The Gate, the Keystones, and apparently Chronopolis are destroyed, but the universe is saved. Tsui and Alex are trapped in the prehistoric past, while Chronos maintains his ability to travel through time. In the final scene, Chronos lands once again in rural Kansas. Catching a ride with Jonathan and Martha Kent, he makes sure they drive pass a certain field on a certain night.
You might remember that final scene from Paul Guinan’s letter announcing Chronos’ cancellation. Originally an idea he pitched as a way to make Chronos more “relevant” for the DCU, it sees print as a coda to the slightly offbeat series that could never find much of an audience. It’s a shame that so many titles are practically forced to invent connections to Batman or Superman in order to be noticed, but apparently that’s the only way a DCU title can hope to gain attention from the direct market audience (even if this isn’t true, it’s become accepted wisdom at DC; although a link to Green Lantern might be more valuable than Superman today).
So, in the final issue, Moore wraps up most of the loose ends, with the most glaring exception being the mysterious link between David Clinton and the modern Chronos’ adopted parents. Even though the mystery seemed rather important in the early issues, it’s been forgotten by this point. We also haven’t seen Chronos’ birth mother, we only know that she’s Mexican from a comment made by Paul Guinan in that goodbye letter, nor do we know how exactly Gravesend contacted Tsui in the first place if he was trapped outside of time. I’m sure Moore had a story behind all of these mysteries (and I’m assuming there isn’t a Chronos Secret Files or some other book that gave the answers), but there are only so many pages left. We are getting resolutions to the bulk of the dangling plot threads, so it’s not as if we’re dealing with the final episode of LOST here. We discover where Chronopolis came from, why Chronos was born there, and the origin of all of those time travelling devices. Not bad. Due to the abundance of plot, though, much of the character work is skimped over. Chronos’ reunion with his father is rushed through, and his previous romance with Alex is simply ignored.
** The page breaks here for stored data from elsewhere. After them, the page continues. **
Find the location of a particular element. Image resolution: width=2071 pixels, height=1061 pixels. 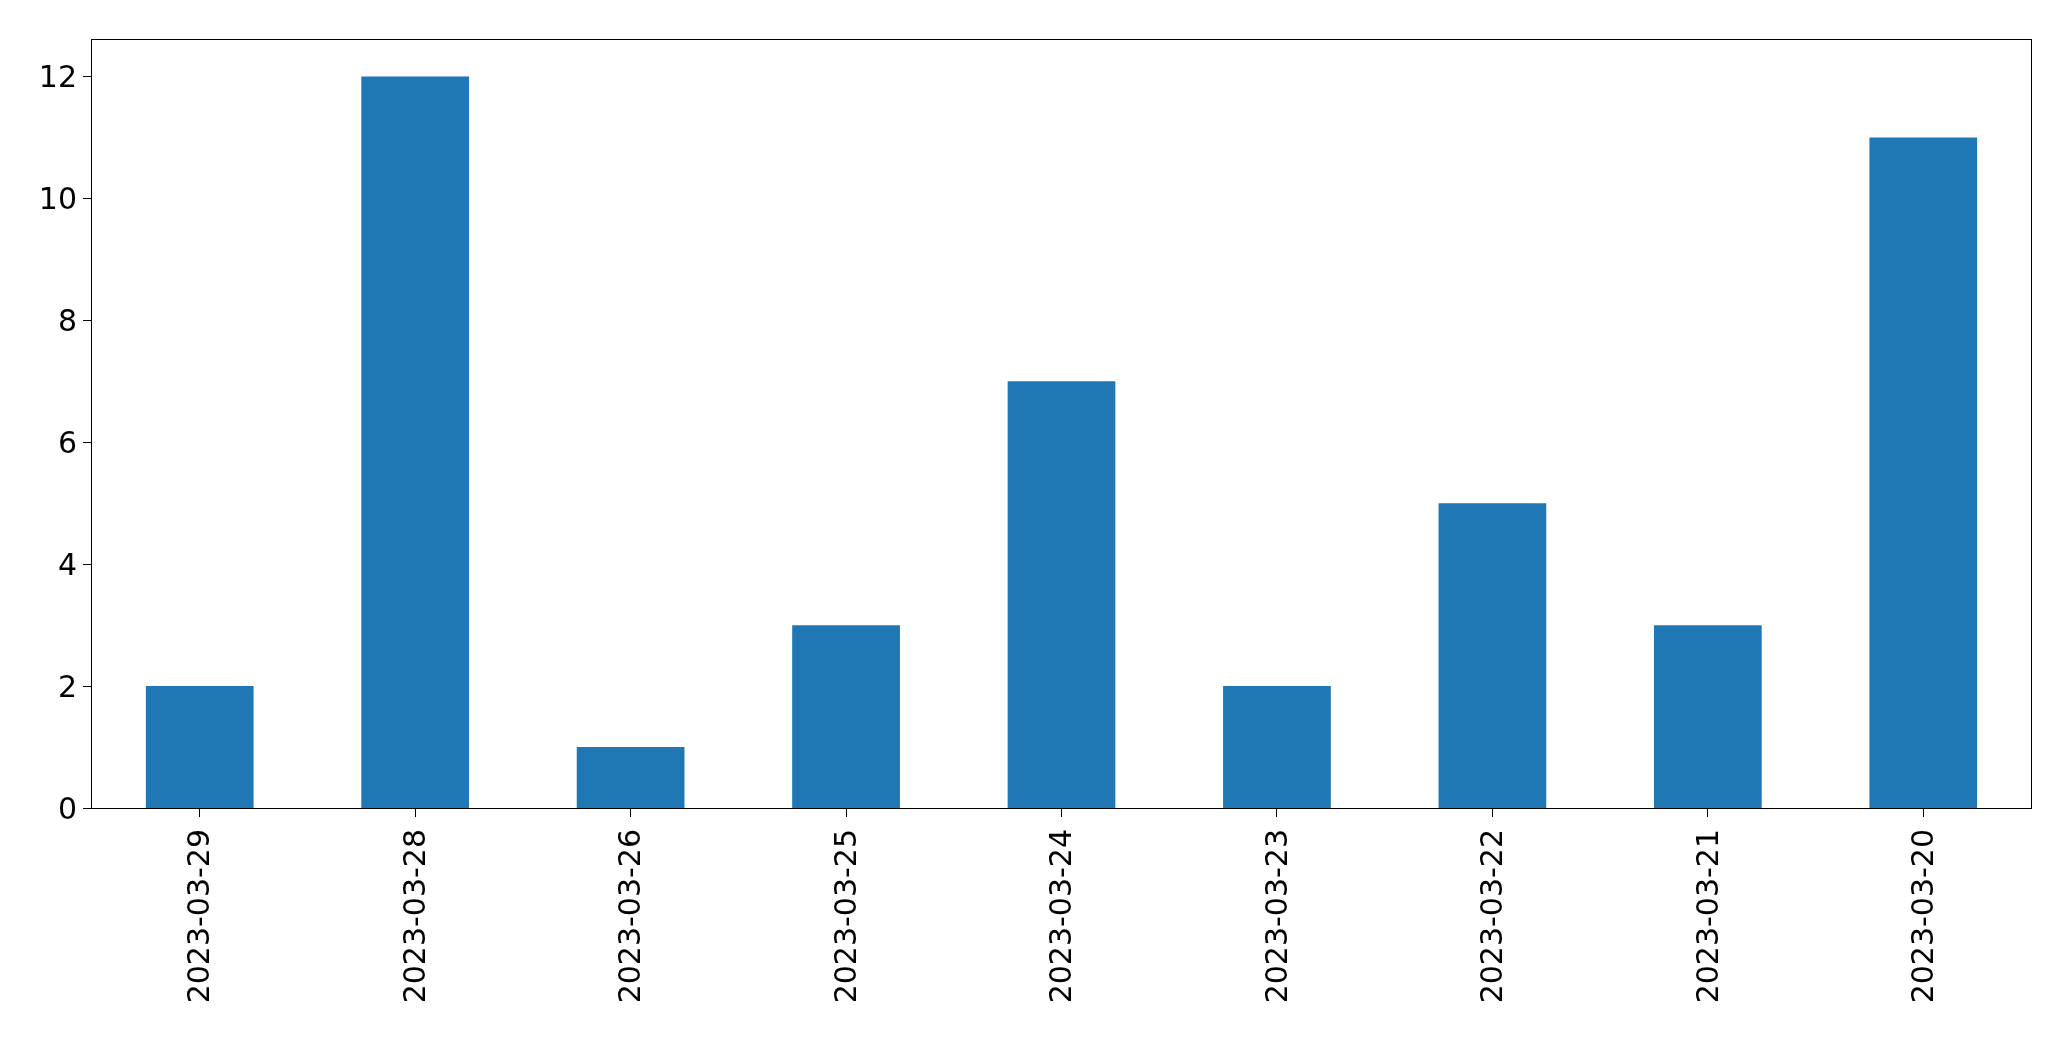

x-tick-label: 2023-03-22 is located at coordinates (1492, 916).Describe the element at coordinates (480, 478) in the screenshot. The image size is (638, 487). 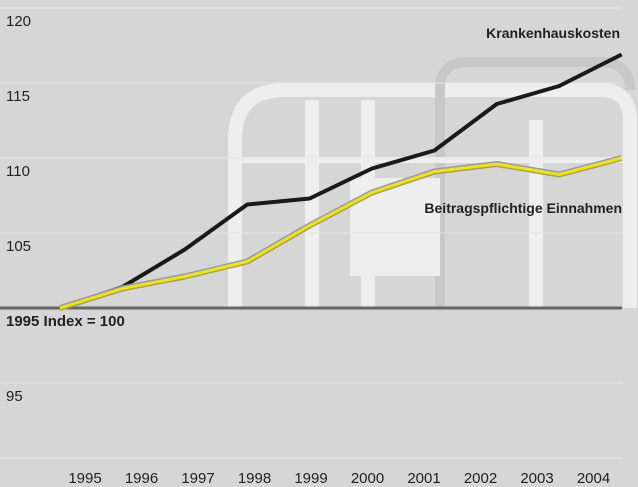
I see `x-tick-label: 2002` at that location.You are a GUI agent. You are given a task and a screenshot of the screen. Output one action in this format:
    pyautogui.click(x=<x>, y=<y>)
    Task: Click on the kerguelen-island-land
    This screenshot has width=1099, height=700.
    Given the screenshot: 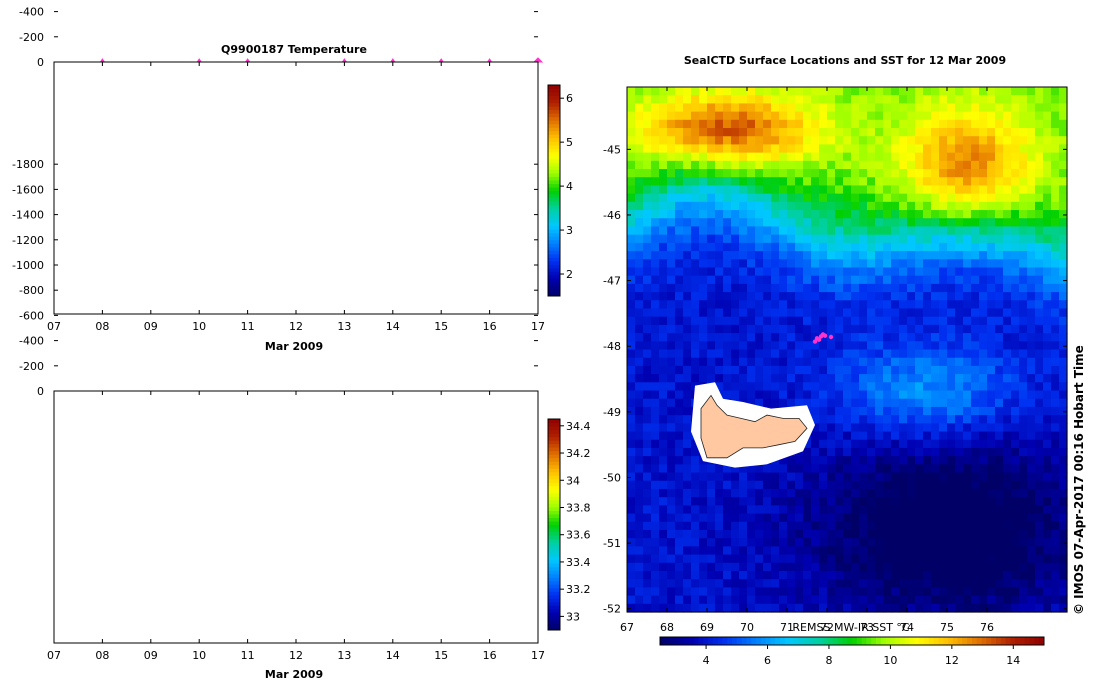 What is the action you would take?
    pyautogui.click(x=753, y=425)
The resolution to the murders of the Goodfellow Troupe, a very minor subplot that starred Alex a few issues earlier, is also brought into the main story as we discover that Lucas Goodfellow is the true villain of the outfit. This is an idea that probably would’ve had more of an impact if Lucas Goodfellow had put in more than a handful of cameos during this run. Revealing that a character I barely remember from several issues prior is secretly evil doesn’t create an excessive amount of drama. Plus, he has no discernible plan and no personality outside of mustache twirling, so he’s really a drag on the story. I understand why he’s there, though, and the sequences that force Chronos into the hero role are executed quite well.
The new status quo for Chronos -- he’s going through the past of the DCU and making sure everything works out the way it should -- had a lot of promise, so perhaps that could’ve been enough to keep the book going for a little while. (Didn’t a similar idea show up in Booster Gold not long ago?) Regardless, Moore wanted to end the book, and sales were low enough for DC to agree. I can’t say that Chronos ever quite lived up to its potential, but it did often show glimpses of something special. It’s certainly good enough to be rescued from the back issue bins.